Using the records below, reproduce exactly the lines from the one containing "Task: Click the" through the end, and nothing more; skip the images.

▶

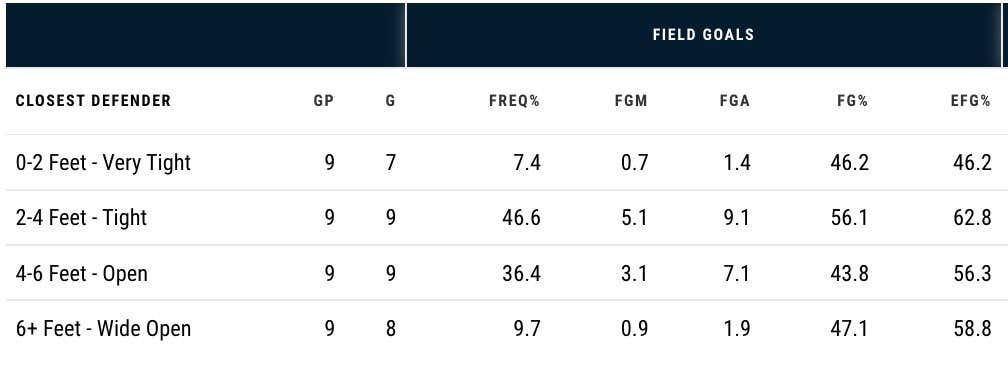Sort table by GP column header

pos(324,101)
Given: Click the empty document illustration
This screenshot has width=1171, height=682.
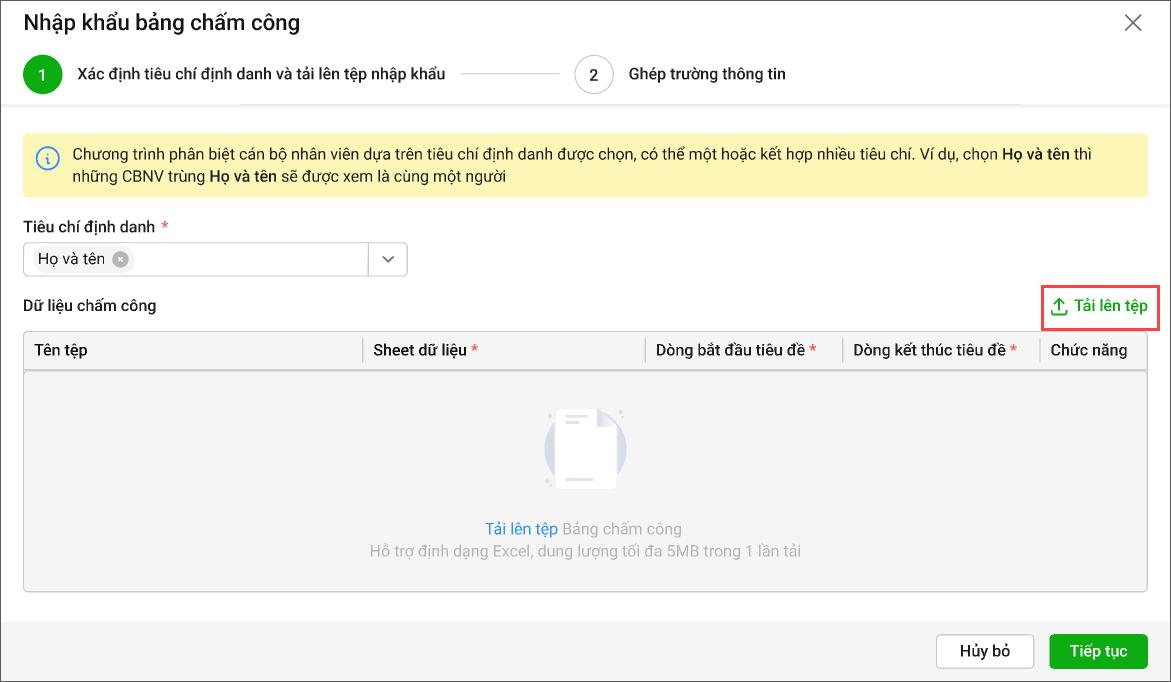Looking at the screenshot, I should click(585, 449).
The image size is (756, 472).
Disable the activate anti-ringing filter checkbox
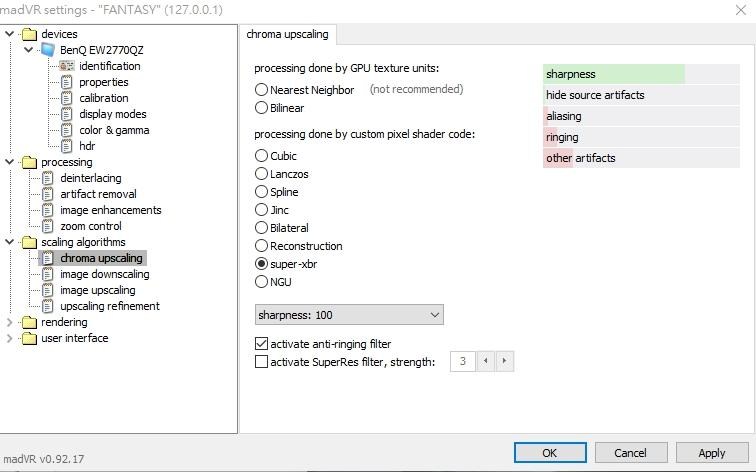click(x=262, y=344)

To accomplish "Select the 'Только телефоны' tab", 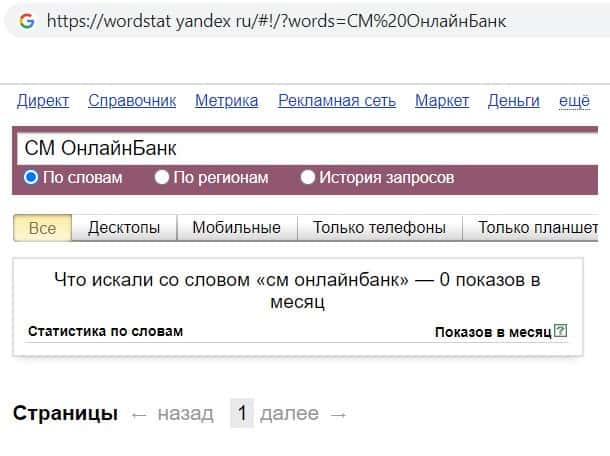I will point(379,228).
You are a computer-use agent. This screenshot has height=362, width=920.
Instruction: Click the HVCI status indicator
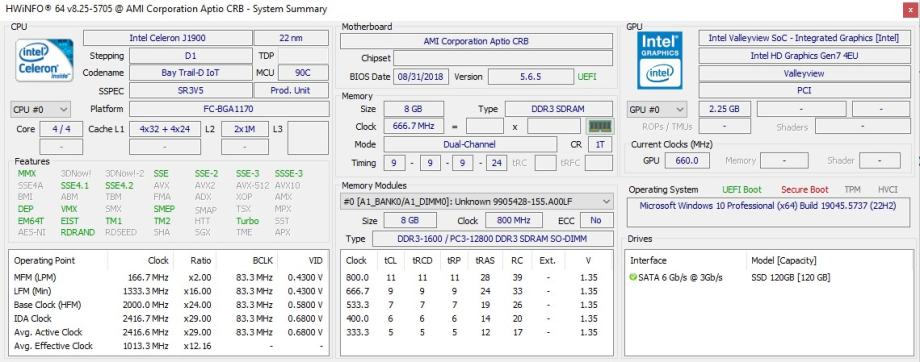(x=888, y=190)
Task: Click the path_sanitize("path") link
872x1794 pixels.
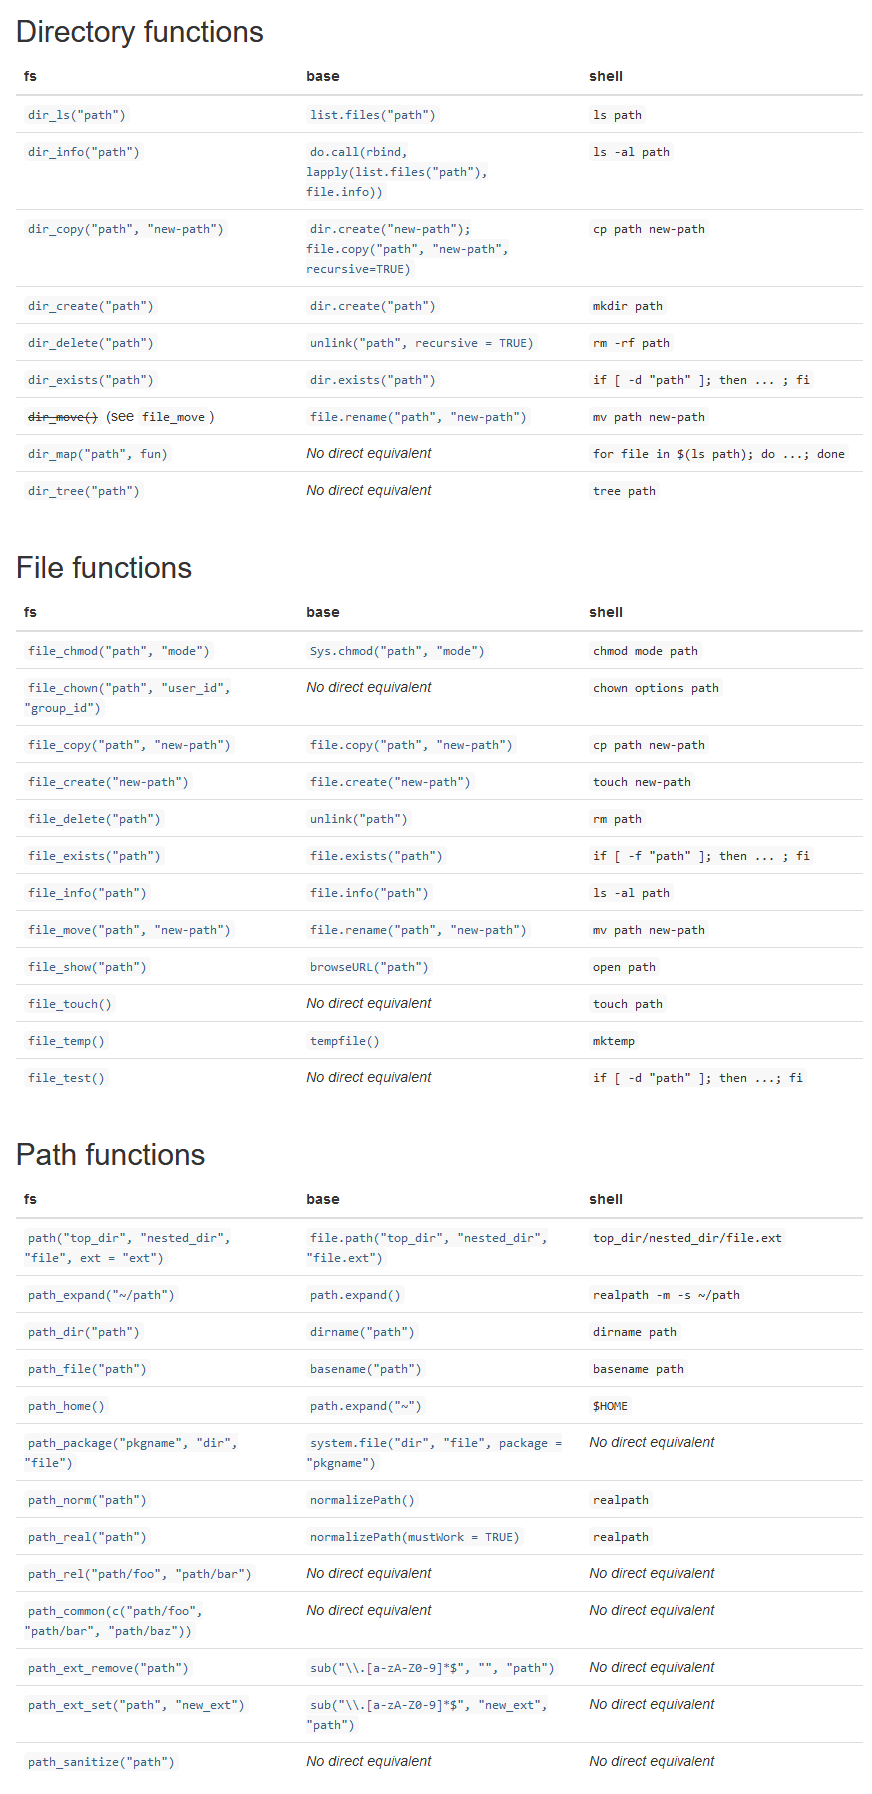Action: click(101, 1762)
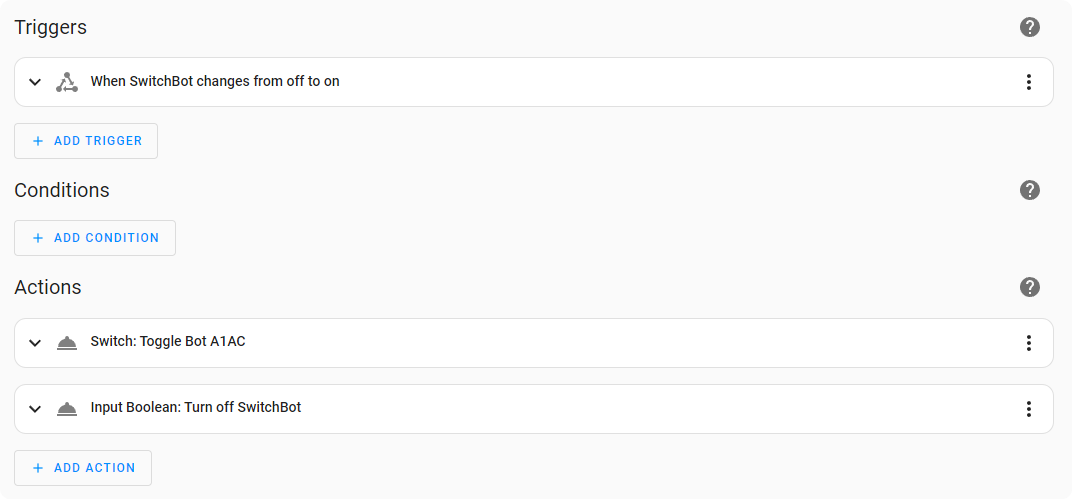Screen dimensions: 1072x499
Task: Open help for the Actions section
Action: (x=1030, y=287)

◀

▶ [ANSWER]:
Task: Click the path_sanitize("path") link
872x1794 pixels.
Action: click(101, 1762)
Screen dimensions: 1072x499
Task: Open help for the Actions section
Action: (x=1030, y=287)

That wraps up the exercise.